# FugeRay Planted+ on Fluval Spec V



## Lurkermom (Feb 11, 2014)

I've been looking around to upgrade the stock light on my Spec V.

there's a few that seems interesting to me, but I'm really curious about the Finnex FugeRay Planted+ (12inches) especially for the price.

We are also thinking about building our own setup at worse, but I'd rather if I can find one already made (less of an hassle)

Heres the setup so far :

Fluval Spec V
Carribsea : Instant Aquarium black sand

Marimo Moss ball
Unknown grassy plant... It looks like Acorus, but I wouldn't know and I'm really not sure that's it (apparently the guy at the LFS didn't know either!)

A HM Betta (I did tweak the filtration for him, very little flow...)
Two Ghost Shrimps (they were my test to see if the betta could live with tank mates!)
3 Cherry Shrimps (looks like he was able to cohabit perfectly!)

The water is around 22celcious, but I'm waiting for my new heater to arrive in the mail soon (Hydor submersible 25w) So it should go up around 24-25 

There's no CO2 setup, I'm trying to avoid it, but I might give in eventually [smilie=h:

So, does anyone know anything about the finnex leds? any other options ?


----------



## Zapins (Jul 28, 2004)

While many LED light systems seem to need some work and haven't been tried out by many people in the hobby, the FugeRay seems to do quite well. I've seen several people who have used it and were able to grow plants quite well so I think that it is a good LED system. T5 high output bulbs are also a good option, take a look on ebay.com at the hydroponics T5 HO lights, there are some really sleek, cheap, good quality fixtures on there (I use one of these on my tanks and love it).

If you can post some pictures of the grassy plant we can almost certainly ID it for you (start a new ID thread though since that seems to attract the taxonomy-nuts on this site).

I highly recommend CO2, it makes everything so, SO much easier. Plants will grow very well and healthily when you have a proper CO2 system, but you can certainly get by without one - especially if you are just trying to get your toes wet and see what planted tanks are all about.

I'd recommend looking into the soil based approach (basically using garden soil with an inert pool filter or fluorite substrate cap). It is almost fool proof and will grow virtually any plant you have provided you have the right amount of light. Using soil you can have low-high light and grow plants perfectly. The low light version of soil tanks is called "El natural" and you can read more about how to do it in the forum:http://www.aquaticplantcentral.com/forumapc/el-natural/

Also, you should look at the PlantFinder (top left of this page), it shows pictures of almost all the available aquarium plants in the hobby and gives a lot of detailed info about them. The Fertilator (top left as well) will help you dose fertilizers should you decide you don't want to use soil but rather dose the water column with liquid or dry fertilizer.


----------

Given material
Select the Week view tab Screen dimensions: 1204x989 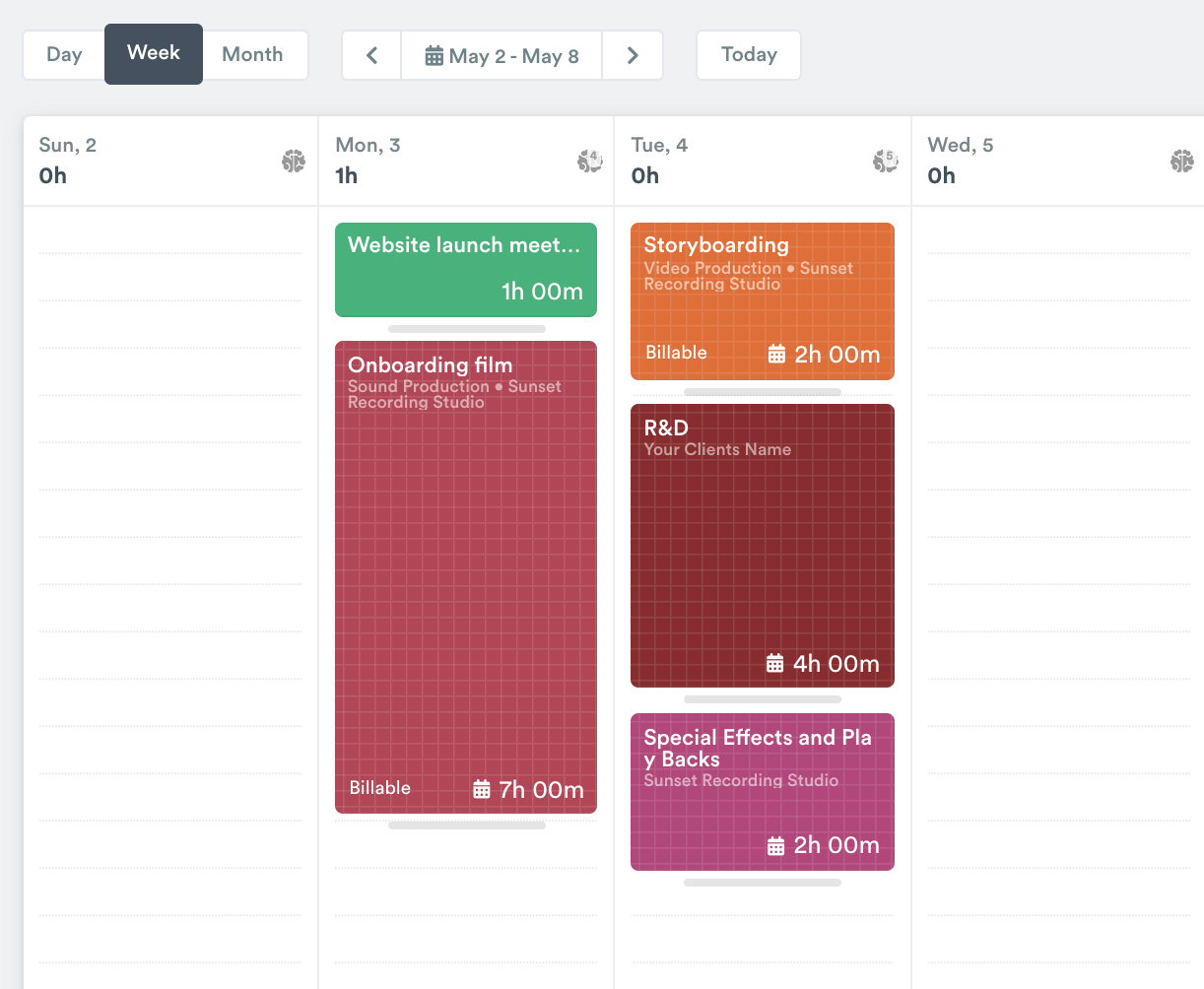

Exercise task
In the forum thread about lighting a Fluval Spec V, which heater is the first poster waiting to receive in the mail? The data has nothing to do with the forum thread about lighting a Fluval Spec V.

Complete output
A Hydor submersible 25w heater.